In yet another embodiment, the system may include both final solid form of the organic fertilizer and final solid form of the organic fertilizer mixed with sawdust, and may provide similar quantities of plant available nitrogen (incorporated), phosphate (P2O5) and potash (K2O) when surface applied. The final solid form of the organic fertilizer mixed with sawdust may provide a little more plant available nitrogen (surface available) compared to the plant available nitrogen (surface available) provided by the final solid form of the organic fertilizer when surface applied alone. Additionally, both final solid form of the organic fertilizer and final solid form of the organic fertilizer mixed with sawdust, when surface applied may provide lesser quantities of plant available nitrogen (incorporated), phosphate (P2O5) and potash (K2O) compared to the plant available nitrogen (surface available), nitrogen (incorporated), phosphate (P2O5) and potash (K2O) provided by surface application of the liquid from pressed turkey litter. This may be useful for preventing pollutants runoff to groundwater when raw poultry litter is applied to the plants as the content of these minerals is higher in raw poultry litter compared to the plant's requirement for these minerals.

In some embodiments, the broiler litter can be used in different forms such as normal form, liquid form, fresh dry form, liquid drain off form, liquid pressed form, wet pressed form for producing the organic fertilizer or any form known by those skilled in the art. The fresh dry form of broiler litter may contain maximum nitrogen and low or high quantity of phosphate in relation to the form of litter.

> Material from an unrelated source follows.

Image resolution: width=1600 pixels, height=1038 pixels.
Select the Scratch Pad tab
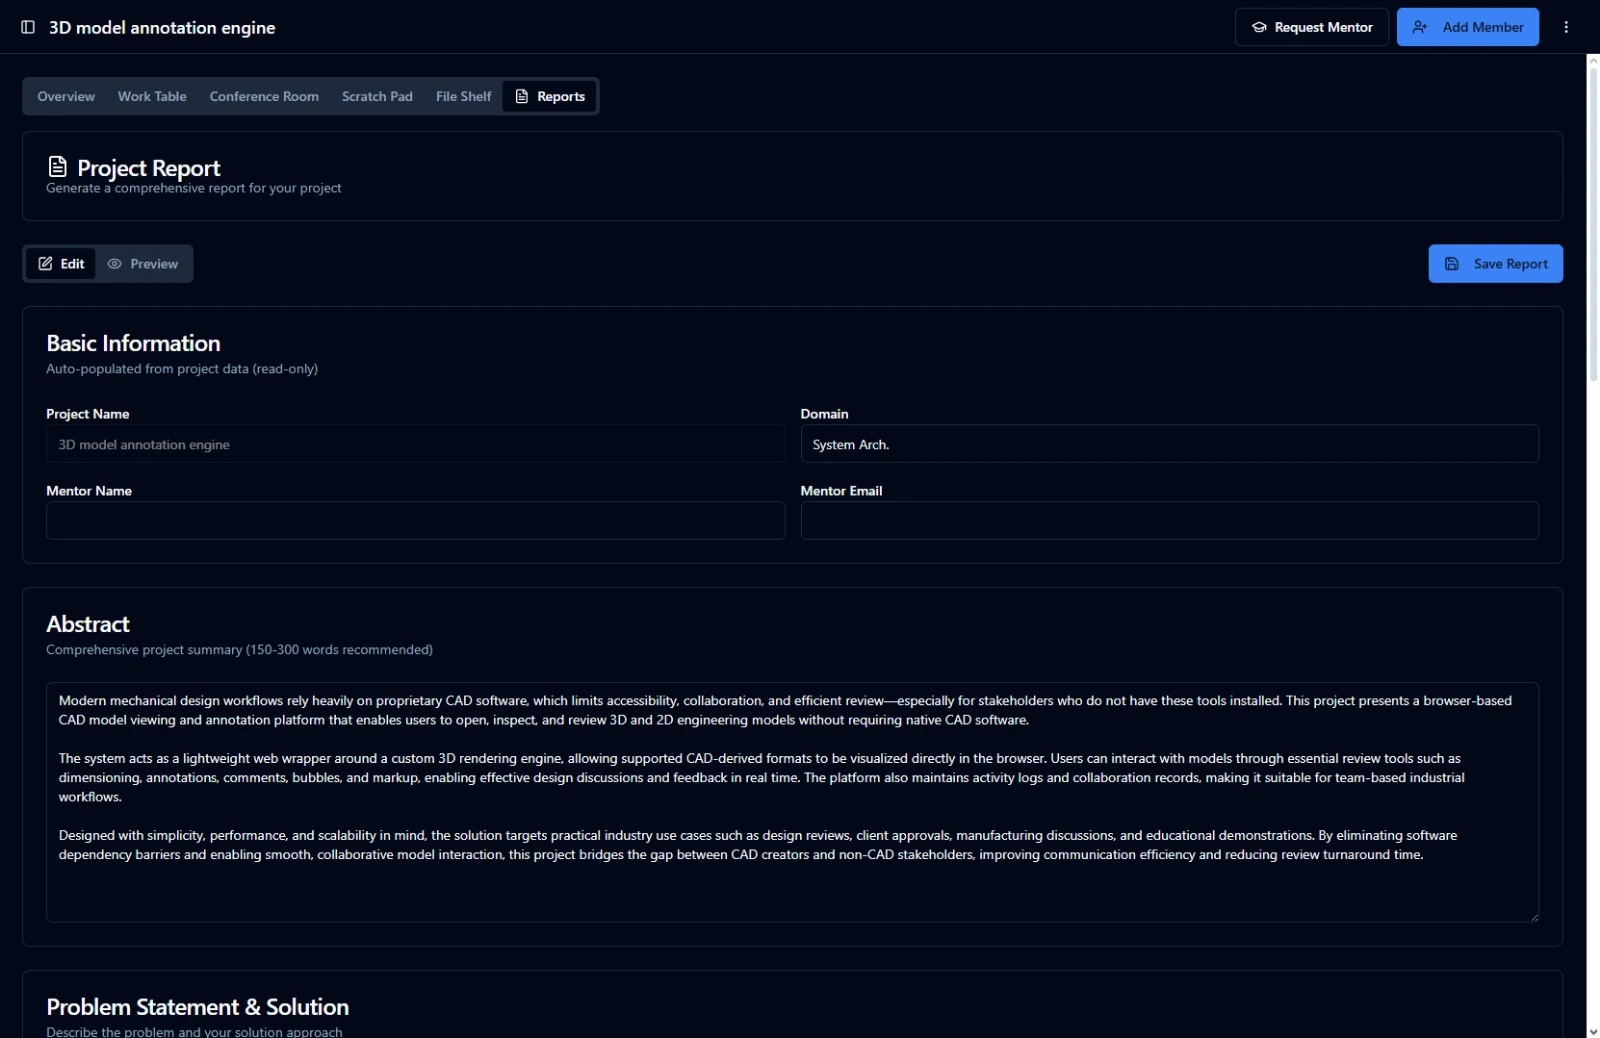click(377, 97)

In another embodiment, the organic fertilizer produced from the poultry litter may provide good plant nutrition when applied to the crop field. The organic fertilizer may provide an environmentally safer fertilizer than many commercially available products commonly used in urban and agricultural systems. The final run liquid form of the organic fertilizer may lack any weed or seed which may be present in the poultry litter used to produce the organic fertilizers. As a result, the final run liquid form of the organic fertilizer when applied may not need weedicide to kill any weeds introduced by other fertilizer. It also may not cause water pollution due to weedicides and other pollutants runoff to water body. The final run liquid form of the organic fertilizer can be packaged in tankers, barrels, bucket or any container known by those skilled in the art. It can be applied by hand pump, sprayer, put in form of mulch, or any means known by those skilled in the art. The method used to prepare the organic fertilizer from the poultry litter may also capture clean gas for fuel. In some implementations, the organic fertilizer may be used on a roof top garden, a hillside garden, green houses, nursery, farms, lawns or any surface known by those skilled in the art.

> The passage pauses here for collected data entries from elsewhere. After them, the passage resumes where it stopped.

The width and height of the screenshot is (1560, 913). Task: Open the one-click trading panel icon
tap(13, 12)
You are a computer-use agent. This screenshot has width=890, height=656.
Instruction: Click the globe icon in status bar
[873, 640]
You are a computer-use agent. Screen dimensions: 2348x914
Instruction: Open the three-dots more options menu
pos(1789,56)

In an embodiment, the system may include: a sample providing device to provide one or more samples of poultry litter; a mixer to mix the samples of poultry litter with water; a centrifuge device to centrifuge the mixture of the water and the samples to separate the mixture into a liquid component and a solid component; and a filter for filtering a resulting mixture of the water and the samples to form an organic fertilizer. The system may also include a soaking device to soak the poultry litter with water.

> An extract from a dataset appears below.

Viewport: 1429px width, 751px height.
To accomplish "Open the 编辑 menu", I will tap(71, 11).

Many different arrangements of the various components depicted, as well as components not shown, are possible without departing from the spirit and scope of the present invention. Embodiments of the present disclosure have been described with the intent to be illustrative rather than restrictive. Alternative embodiments will become apparent to those skilled in the art that do not depart from its scope. A skilled artisan may develop alternative means of implementing the aforementioned improvements without departing from the scope of the present disclosure.

It will be understood that certain features and subcombinations are of utility and may be employed without reference to other features and subcombinations and are contemplated within the scope of the claims. Not all steps listed in the various figures need be carried out in the specific order described.